Vellos 09-17-2003 02:14 PM

Invalid Partition Map w/ Kernel Panic
 
I've recently run into a nasty problem that I can't fix no matter how long I try.

I've got two hard drives that have acting up. One 1.6GB Western Digital Caviar and an 850MB Conner HD. Both are giving me problems under just about any distribution I try, even Windows cries foul.

When trying VectorLinux, I am able to get to the partition program CFDISK. Upon loading it, it gives me the error "Invalid Partition Table" or occasionally "Volume mounted read-only" or some such thing, usually the first of the two. So I can't touch the drive with CFDISK.

I try another distro, Slackware. It starts to set up almost about to install, then when it tries to mount the HD, BAM, kernel panic with a crapload of hex code spewing out. This happens on both disk in any distro other than VectorLinux.

I tried to zero the drives after looking around for some help. I put one of the drives into slave mode and hooked it up to my Mandrake box, so I could dd if=/dev/zero of=/dev/hd* it. No such luck, it paniced as well on boot.

I tried using DOS tools to fix them. I forged a boot floppy with FDISK and ZEROFILL to help. FDISK was able to write partitions that I could format in DOS (via FORMAT C:), but Window's installer would crash upon trying to load drivers for all the devices in the install. DragonLinux, which will run in FAT16/32, also panicked on the partition made for it.

I'm at a loss here, and my last resort seems to be attempting a low-level format of the drives. Although, if they're screwed, I can get new ones. Previous OSes and Linux distros worked fine on them. I just tried to format them in CFDISK for ReiserFS and then they died, both of them.

Anyone got any ideas?

The system I'm trying to install on:
P5-100 Tower
100Mhz Pentium Pro (socket 7)
56MB of RAM (EDO)
S3 Trio64 2MB PCI video card
(Unknown Brand) IDE CD-ROM drive, 4x speed
Linksys 10/100BT Ethernet PCI card
Nothing else other than a keyboard and mouse, PS/2

I know it's old, but it'll make a good machine under Slackware.

J.W. 09-17-2003 03:42 PM

I'm no expert but it sounds to me like they're hosed. If you've got them jumpered properly, and they barf with any OS you try, it sure sounds like a hardware problem to me.
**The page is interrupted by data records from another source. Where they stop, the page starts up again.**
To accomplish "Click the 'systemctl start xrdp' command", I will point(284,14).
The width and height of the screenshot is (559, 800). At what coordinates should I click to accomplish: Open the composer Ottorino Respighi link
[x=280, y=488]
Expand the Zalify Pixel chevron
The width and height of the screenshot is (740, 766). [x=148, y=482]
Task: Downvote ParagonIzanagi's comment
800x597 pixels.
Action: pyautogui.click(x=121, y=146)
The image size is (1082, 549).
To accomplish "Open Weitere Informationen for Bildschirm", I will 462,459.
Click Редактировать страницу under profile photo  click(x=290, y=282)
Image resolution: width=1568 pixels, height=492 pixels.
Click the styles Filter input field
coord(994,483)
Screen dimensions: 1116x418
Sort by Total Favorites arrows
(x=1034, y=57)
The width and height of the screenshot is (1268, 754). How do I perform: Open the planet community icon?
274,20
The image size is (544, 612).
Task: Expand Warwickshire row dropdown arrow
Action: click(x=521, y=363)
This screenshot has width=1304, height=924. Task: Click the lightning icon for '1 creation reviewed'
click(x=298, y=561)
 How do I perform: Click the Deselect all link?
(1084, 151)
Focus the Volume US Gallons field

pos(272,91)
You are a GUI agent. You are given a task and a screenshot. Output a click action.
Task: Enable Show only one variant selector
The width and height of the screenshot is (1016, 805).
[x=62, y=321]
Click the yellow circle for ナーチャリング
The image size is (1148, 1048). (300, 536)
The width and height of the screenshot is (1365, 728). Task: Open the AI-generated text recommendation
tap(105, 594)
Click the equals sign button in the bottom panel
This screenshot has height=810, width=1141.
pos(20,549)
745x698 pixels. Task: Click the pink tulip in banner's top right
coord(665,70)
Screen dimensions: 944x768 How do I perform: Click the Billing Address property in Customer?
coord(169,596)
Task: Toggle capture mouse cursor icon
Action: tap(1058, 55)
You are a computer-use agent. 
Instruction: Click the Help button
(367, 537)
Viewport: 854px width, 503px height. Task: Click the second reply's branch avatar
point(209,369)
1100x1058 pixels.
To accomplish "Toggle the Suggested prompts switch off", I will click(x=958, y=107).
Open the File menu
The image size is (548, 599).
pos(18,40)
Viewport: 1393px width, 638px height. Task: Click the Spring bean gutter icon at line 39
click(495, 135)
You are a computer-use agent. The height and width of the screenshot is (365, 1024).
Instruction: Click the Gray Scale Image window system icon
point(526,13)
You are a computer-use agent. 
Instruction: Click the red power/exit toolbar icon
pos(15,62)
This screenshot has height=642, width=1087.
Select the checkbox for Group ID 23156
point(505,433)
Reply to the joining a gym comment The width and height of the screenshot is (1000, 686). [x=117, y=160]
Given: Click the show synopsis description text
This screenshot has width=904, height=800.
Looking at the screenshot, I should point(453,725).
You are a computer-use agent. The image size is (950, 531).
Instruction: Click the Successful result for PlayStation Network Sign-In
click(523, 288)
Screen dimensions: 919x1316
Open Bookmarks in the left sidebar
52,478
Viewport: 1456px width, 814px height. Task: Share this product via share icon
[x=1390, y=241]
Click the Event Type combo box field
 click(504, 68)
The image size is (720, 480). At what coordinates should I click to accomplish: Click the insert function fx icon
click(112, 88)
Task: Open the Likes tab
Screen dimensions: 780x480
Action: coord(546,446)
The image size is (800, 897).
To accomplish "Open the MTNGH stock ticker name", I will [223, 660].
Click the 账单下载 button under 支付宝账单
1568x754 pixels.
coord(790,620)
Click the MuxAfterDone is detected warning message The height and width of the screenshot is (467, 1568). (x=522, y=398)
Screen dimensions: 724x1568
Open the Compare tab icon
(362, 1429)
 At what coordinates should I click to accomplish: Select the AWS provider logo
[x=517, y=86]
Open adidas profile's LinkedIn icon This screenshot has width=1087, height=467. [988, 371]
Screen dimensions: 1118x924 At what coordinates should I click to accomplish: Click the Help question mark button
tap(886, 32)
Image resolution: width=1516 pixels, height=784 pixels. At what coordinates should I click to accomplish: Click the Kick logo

However, even if you could get them to work, would you have any confidence that they'd be stable and reliable in the future? If I were in your shoes, I'd say No. Personally, you might just want to buy yourself some peace of mind and buy some new disks. (Also does the machine really only have 56M of memory? Wow - you might want to upgrade that too) -- J.W.

Vellos 09-17-2003 04:03 PM

Hmm, that's what I thought.

They're old drives, I can get newer, bigger, and faster ones for cheap (don't need much, Slackware runs well on older systems, this one did well when it was running).

They DO, however, run well when formatted on a Mac. Hmm, I could take the Quantum from my old Performa and put the Western Digital in that.

Well, I guess I can safely say I have a nice pair of paperweights.

As for the RAM, Slackware recommends anywhere from 32MB to 64MB of RAM for a Window Manager to be used. I've used IceWM (my preference) and it ran very well when I only had 48MB of RAM on it (even without a swap partition, I rushed though the Vector install and *sorta* forgot to make a swap partition, probably made a swap file somewhere on the root of the drive).